En los procesos electorales preparan con toda anticipación, con la planilla a modo del cacique, todos los requisitos que puedan cumplir sus incondicionales para presentar su documentación apenas se inicie el registro sin problema alguno.
Por el contrario, a sus opositores les ponen sin fin de requisitos para obstruir su registro. Les dan pocas horas para que cumplan con todos ellos. Les exigen papeles, constancias certificadas o notariadas, cientos o miles de firmas que sólo se pueden recabar en varios días, que sean presentadas en tamaño oficio o carta y otras sandeces.
En el periodo siguiente, los representantes del cacique cambian las reglas para siempre tener el control, con facultades plenipotenciarias, para que a su antojo registre o no a las planillas opositoras.
En el caso del sindicato petrolero en nueve secciones, de las once, quedaron inscritas planillas únicas, las del cacique por supuesto.
Reformas laborales
Las reformas que vienen deben considerar normar los procesos electorales para que impere la equidad y transparencia entre los contendientes, los tiempos de registros; requisitos que sean los previstos en los estatutos únicamente y no los que saquen del sombrero del mago cada año los comités electorales.

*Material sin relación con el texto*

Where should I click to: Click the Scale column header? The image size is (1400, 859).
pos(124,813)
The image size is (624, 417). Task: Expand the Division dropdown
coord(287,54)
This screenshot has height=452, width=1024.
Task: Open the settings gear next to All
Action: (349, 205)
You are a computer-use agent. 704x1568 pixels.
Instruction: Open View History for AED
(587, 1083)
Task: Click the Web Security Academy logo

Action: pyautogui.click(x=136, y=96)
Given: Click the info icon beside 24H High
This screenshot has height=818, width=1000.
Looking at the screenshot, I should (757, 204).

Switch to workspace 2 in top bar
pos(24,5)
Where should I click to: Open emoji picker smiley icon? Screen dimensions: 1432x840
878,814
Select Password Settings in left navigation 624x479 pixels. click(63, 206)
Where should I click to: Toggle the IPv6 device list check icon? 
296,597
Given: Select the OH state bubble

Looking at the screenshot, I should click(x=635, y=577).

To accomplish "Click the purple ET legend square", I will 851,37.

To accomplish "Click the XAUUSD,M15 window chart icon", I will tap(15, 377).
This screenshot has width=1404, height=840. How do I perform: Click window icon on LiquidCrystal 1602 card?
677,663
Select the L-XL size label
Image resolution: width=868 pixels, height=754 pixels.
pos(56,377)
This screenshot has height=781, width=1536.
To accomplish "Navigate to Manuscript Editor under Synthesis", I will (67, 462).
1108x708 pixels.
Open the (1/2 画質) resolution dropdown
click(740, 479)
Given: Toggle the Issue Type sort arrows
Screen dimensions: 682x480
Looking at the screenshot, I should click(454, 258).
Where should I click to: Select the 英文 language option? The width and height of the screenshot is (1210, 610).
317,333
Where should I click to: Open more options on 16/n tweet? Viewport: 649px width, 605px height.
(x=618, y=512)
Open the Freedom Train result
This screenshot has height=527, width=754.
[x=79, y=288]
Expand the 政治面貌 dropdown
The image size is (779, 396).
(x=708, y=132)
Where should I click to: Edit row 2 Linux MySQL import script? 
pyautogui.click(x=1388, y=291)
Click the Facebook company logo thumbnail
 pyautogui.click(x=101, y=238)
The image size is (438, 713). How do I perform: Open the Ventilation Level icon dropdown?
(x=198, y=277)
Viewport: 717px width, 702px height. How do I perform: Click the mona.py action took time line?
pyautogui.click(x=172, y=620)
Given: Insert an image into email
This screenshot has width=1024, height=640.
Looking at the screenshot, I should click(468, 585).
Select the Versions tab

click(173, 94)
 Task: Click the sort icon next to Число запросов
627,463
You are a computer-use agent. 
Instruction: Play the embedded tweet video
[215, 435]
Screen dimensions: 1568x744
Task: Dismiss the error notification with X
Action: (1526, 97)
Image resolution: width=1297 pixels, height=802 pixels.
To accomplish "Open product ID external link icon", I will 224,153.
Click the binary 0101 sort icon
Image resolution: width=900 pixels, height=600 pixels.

Que impere y se reconozca el voto directo (aún no previsto) y secreto en todos los procesos sindicales y que éste sea intransferible.
No basta, como se impuso en la última reforma al artículo 123 constitucional de febrero de 2017, el voto personal, libre y secreto, en una democracia sindical que aún no llega.
Por lo pronto los caciques sindicales caminan felices por la vida.